[Opening MATERIAL TO PROCESS section]

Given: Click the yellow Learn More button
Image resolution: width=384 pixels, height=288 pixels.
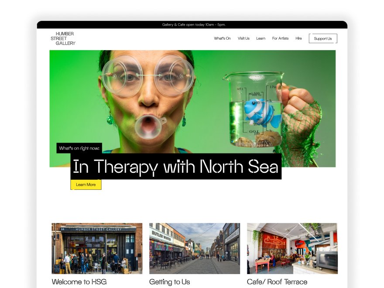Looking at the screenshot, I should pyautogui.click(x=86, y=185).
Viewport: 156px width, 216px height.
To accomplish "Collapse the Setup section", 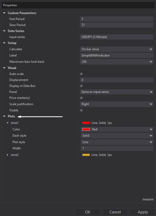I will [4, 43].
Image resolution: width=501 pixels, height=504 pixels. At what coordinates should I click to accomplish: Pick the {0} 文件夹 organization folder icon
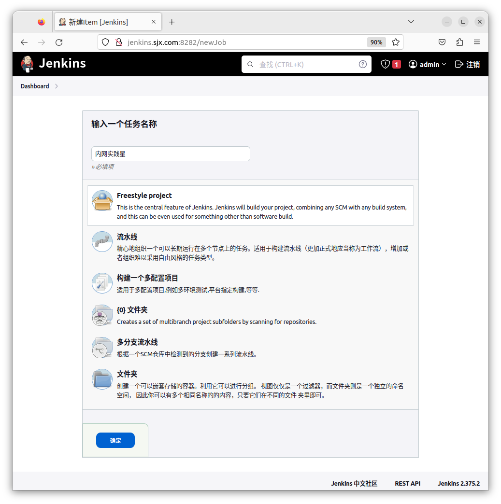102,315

[Closing MATERIAL TO PROCESS section]
[Opening MATERIAL TO PROCESS section]

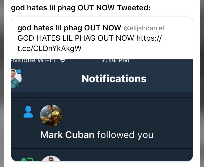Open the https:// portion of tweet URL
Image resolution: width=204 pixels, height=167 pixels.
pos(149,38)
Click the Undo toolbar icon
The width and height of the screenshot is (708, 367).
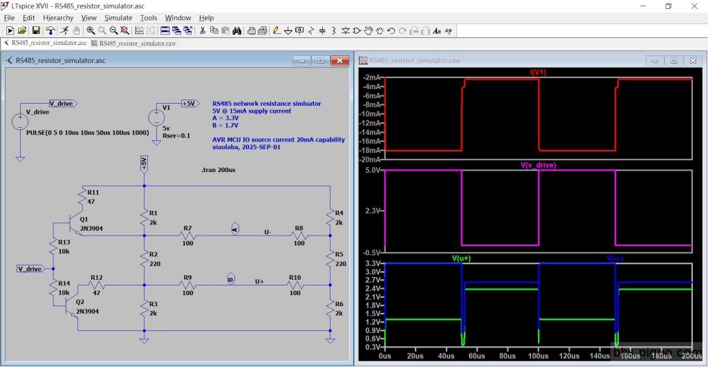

[Closing MATERIAL TO PROCESS section]

→ **TASK ITEM**: The reply should hold only the lines of the listing above starting at the line containing "Click the Undo toolbar icon" and ending at the line containing "The width and", exactly as written.

→ **EXERCISE RESPONSE**:
Click the Undo toolbar icon
The width and height of the screenshot is (708, 367).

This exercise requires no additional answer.